Robust investment in tech infrastructure, particularly related to AI and data center buildouts, helped push major equity indices to new highs. U.S. growth was uneven early in the year as tariff-related inventory stockpiling distorted activity ahead of the April 2 Liberation Day, but momentum improved meaningfully thereafter amid declining imports and resilient consumer spending. The policy-driven volatility masked the underlying trend of easing inflation as growth picked up. Notably, aggregate consumer spending gains were increasingly concentrated among higher-income households, as elevated prices and borrowing costs pressured discretionary spending for lower-income consumers.
As inflation moderated and labor market momentum cooled, the Federal Reserve resumed rate cuts following a nine-month pause. The policy pivot drove a pronounced steepening of the U.S. yield curve, as short-term yields declined in lockstep with the fed funds rate, while longer-dated yields remained anchored by ongoing deficit concerns and resilient inflation. Concurrently, the U.S. Dollar Index logged its weakest calendar year performance since 2017. The sell-off was driven not just by narrowing interest rate differentials, but also by the broader geopolitical fragmentation triggered by the tariff measures, which prompted a rotation into foreign assets and precious metals as investors diversified away from U.S. trade policy risks. By year-end, markets showed signs of returning to a more familiar pre-pandemic environment, though underlying risks persist.

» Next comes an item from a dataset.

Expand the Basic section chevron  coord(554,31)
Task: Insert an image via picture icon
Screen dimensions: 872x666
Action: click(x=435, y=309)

Credit markets reinforced this broader picture of economic resilience. Corporate credit spreads across both investment grade and high yield bond markets finished the year modestly lower, remaining near historically tight levels. This stability reflected solid corporate fundamentals and a constructive technical backdrop. While valuation upside from further spread compression appeared limited, elevated yields continued to offer attractive income and a partial buffer against rate and equity volatility.
Entering 2026, we believe it’s important to focus on disciplined execution and long-term decision-making. We believe the fixed income opportunity set is likely to be defined less by broad valuation shifts and more by dispersion across issuers, structures, and markets. With spreads tight and yields elevated, return potential may rest predominantly on income generation and careful credit selection. Investors will need to navigate market trends, credit conditions, and global economic influences to position themselves effectively amid this dynamic and uncertain landscape.